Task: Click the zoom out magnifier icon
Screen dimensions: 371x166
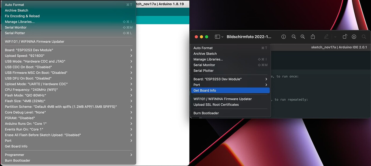Action: [294, 37]
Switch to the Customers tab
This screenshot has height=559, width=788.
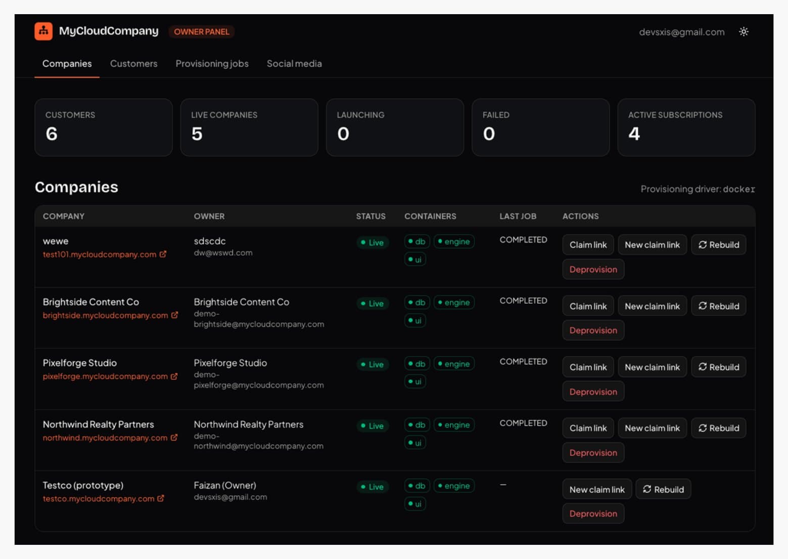coord(133,64)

### Your goal
In your answer, give every line of the listing above exactly, and do not include the images.

### Exercise solution
Task: Click the zoom out magnifier icon
Screen dimensions: 371x166
Action: [294, 37]
Switch to the Customers tab
This screenshot has height=559, width=788.
coord(133,64)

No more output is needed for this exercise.